Diehl's article is headlined, "Mahmoud Abbas says there is nothing for him to do." This just about knocks the wind out of Obama's whole Palestinian state initiative, and I wonder whether he sees the trap into which he has wandered. It also makes you wonder why Abbas was so bald and bold in showing that the United States demanding concessions only from Israel would encourage the Palestinians to do nothing. "In the West Bank we have a good reality...We are having a good life." Or, as Diehl observes, "Palestinians remain a long way from swallowing reality...Setting aside Hamas and its insistence that Israel must be liquidated, Abbas -usually described as the most moderate of Palestinian leaders- last year helped doom Netanyahu's predecessor, Ehud Olmert, by rejecting a generous outline for Palestinian statehood."

Let me confess: I thought it far too generous, perilous, in fact.

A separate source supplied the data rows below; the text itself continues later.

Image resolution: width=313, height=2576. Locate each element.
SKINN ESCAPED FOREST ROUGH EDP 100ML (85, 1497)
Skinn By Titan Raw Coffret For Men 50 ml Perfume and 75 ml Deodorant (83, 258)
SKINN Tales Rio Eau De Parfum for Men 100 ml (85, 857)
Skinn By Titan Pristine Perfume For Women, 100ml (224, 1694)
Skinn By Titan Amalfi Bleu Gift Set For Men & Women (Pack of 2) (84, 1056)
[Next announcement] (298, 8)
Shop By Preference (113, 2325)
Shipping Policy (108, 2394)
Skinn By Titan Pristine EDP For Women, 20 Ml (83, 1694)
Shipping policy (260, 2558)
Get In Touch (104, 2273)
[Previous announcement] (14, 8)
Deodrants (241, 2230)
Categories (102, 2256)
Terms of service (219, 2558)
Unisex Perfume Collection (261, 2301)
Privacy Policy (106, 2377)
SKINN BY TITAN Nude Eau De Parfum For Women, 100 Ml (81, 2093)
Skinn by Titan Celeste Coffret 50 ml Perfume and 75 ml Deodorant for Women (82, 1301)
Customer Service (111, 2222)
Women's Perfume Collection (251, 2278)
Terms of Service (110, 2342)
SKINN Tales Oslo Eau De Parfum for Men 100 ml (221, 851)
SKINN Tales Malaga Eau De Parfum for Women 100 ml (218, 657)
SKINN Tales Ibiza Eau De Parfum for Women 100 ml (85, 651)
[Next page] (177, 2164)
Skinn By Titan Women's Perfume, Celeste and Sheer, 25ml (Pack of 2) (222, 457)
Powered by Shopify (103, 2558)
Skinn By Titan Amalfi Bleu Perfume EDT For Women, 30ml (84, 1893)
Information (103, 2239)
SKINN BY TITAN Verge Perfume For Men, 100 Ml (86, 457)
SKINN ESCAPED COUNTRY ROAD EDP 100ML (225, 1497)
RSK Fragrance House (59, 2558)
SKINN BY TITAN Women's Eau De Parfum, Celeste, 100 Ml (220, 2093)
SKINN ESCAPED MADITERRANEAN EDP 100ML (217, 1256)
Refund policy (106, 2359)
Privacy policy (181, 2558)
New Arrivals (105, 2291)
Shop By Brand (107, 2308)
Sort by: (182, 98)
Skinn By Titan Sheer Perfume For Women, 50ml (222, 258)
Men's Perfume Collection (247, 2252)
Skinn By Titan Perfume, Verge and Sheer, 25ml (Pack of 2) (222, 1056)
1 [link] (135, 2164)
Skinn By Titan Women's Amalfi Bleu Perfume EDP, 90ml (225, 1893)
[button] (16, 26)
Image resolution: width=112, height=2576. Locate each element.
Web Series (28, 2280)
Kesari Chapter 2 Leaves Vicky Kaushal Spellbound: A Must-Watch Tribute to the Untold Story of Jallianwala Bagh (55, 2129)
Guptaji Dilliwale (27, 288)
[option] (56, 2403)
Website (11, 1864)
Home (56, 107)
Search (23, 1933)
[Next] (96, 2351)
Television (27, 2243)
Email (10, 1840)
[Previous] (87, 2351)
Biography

But it's somewhat true, as Diehl also writes, that Bibi's "Likud party has not yet reconciled itself to the idea that Israel will have to give up most of the West Bank and evacuate tens of thousands of settlers." On the other hand, I more than suspect that Netanyahu sees the handwriting on the wall quite clearly. And if the Palestinians were more realistic and less suicidal, Netanyahu would engage the few resistants in his own flank -and they are really only a very few- and read it to them in very clear Hebrew.

"The handwriting on the wall" comes from Book of Daniel: 5. Daniel explicates the mysterious words to Balthazar: his kingdom is to come to an end. The future of Israel is not at all so dire. But Bibi is as brave as Daniel. He knows what mene, mene, tekel, parsin means. The real problem now is that once again the Palestinians seemed to have no idea what's happening around them. If this umpteenth attempt at peace processing is aborted both our president and the Palestinian president will be responsible. If the talks are rescued from the dustbin it will because of Bibi Netanyahu.

Comment: I can verify these comments-Obama et al are promoting to the American Public a false circumstance. Please read carefully what is being said, not the least of which is the notion that Abbas is not at all motivated to make any changes in his behavior. Now, Mr. Obama, how do you reconcile this with your imposed agenda?